• [INPUT DATA]:
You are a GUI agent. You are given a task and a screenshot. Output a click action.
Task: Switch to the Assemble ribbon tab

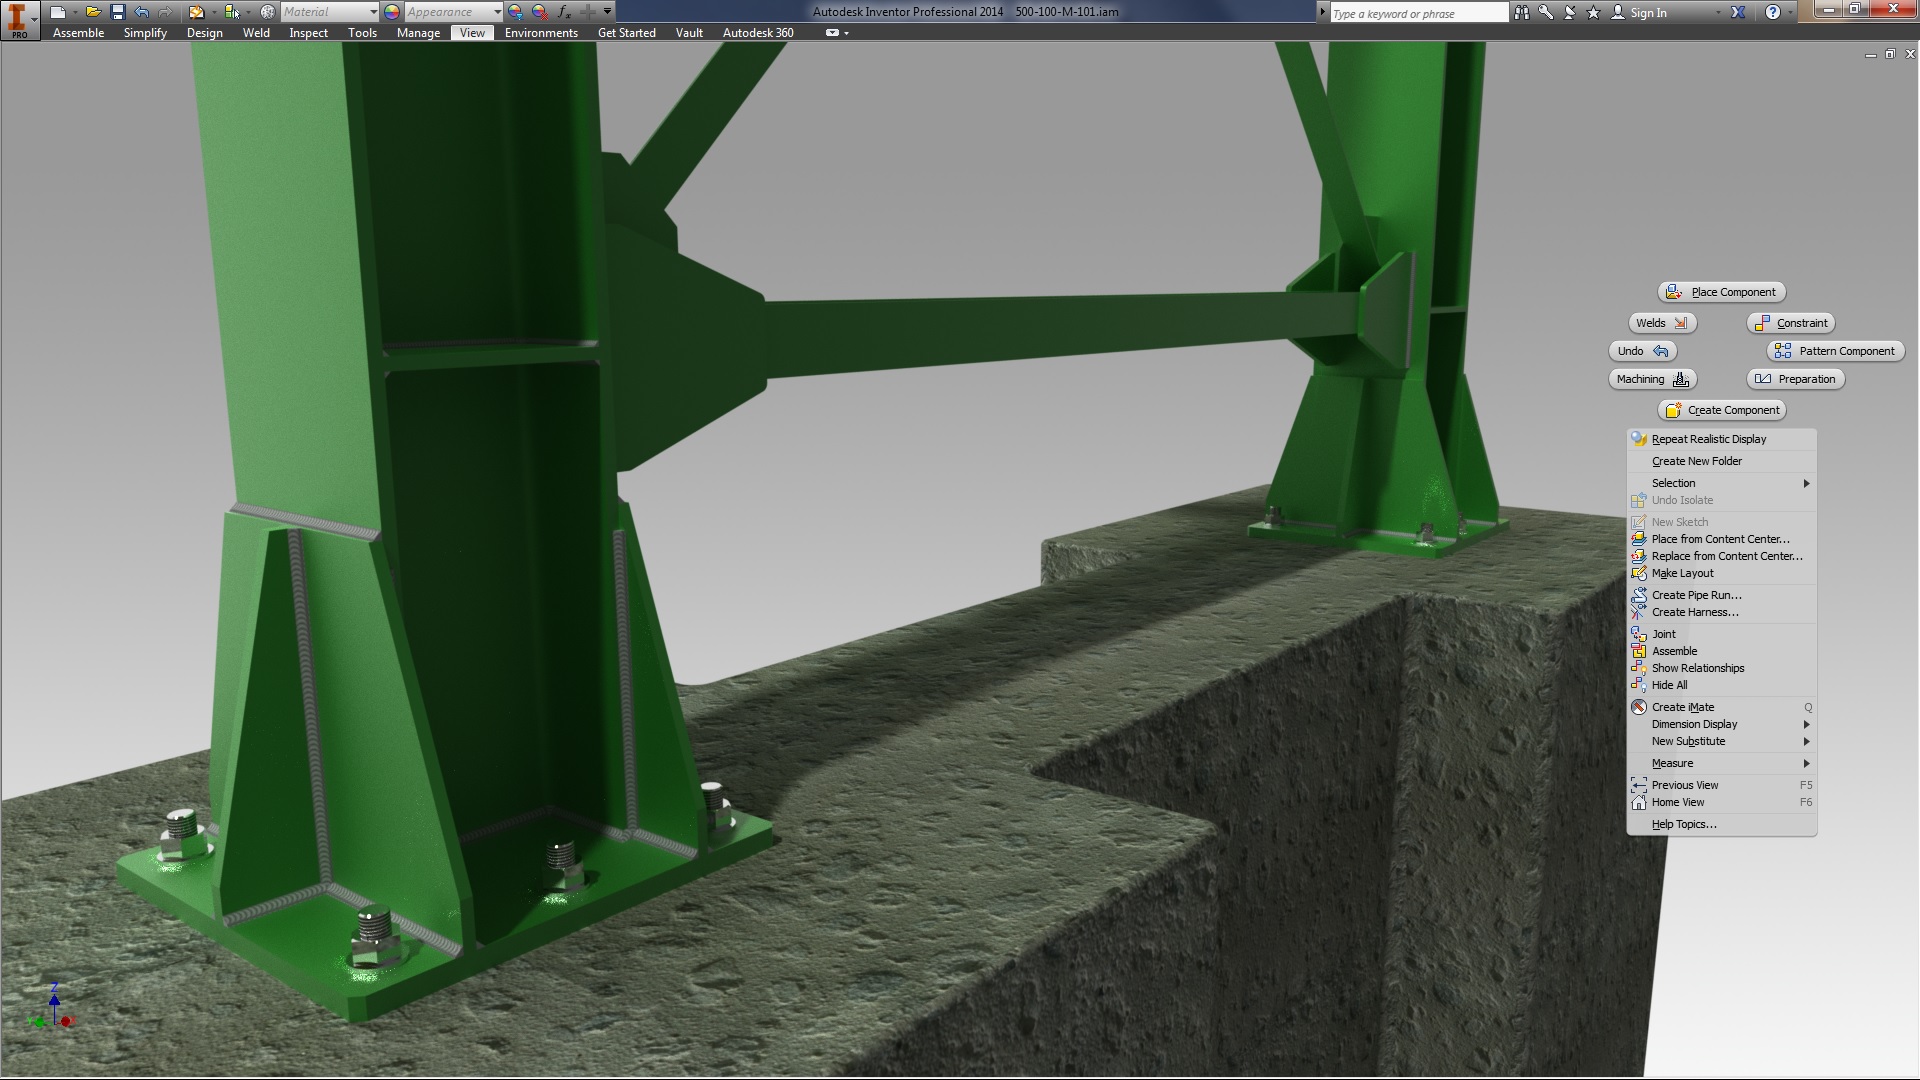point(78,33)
...
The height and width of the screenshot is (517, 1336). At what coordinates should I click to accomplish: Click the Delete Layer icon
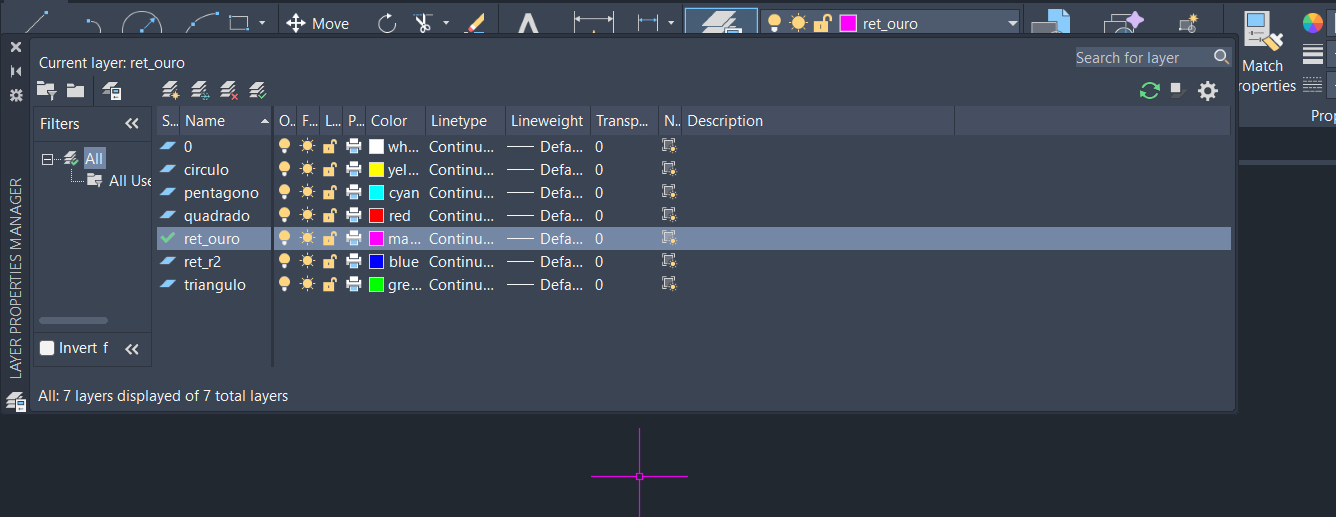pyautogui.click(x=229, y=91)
* * *
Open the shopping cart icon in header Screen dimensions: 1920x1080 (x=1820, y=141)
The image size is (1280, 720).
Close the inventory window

• [SHORT EXERCISE]: Reproduce the data verbatim, starting at the line containing "The height and" and ending at the line containing "pyautogui.click(x=229, y=91)", with both lines included. Omit the pictures from your reproduction.

• [SOLUTION TO THIS TASK]:
The height and width of the screenshot is (517, 1336). At what coordinates should I click to accomplish: Click the Delete Layer icon
pyautogui.click(x=229, y=91)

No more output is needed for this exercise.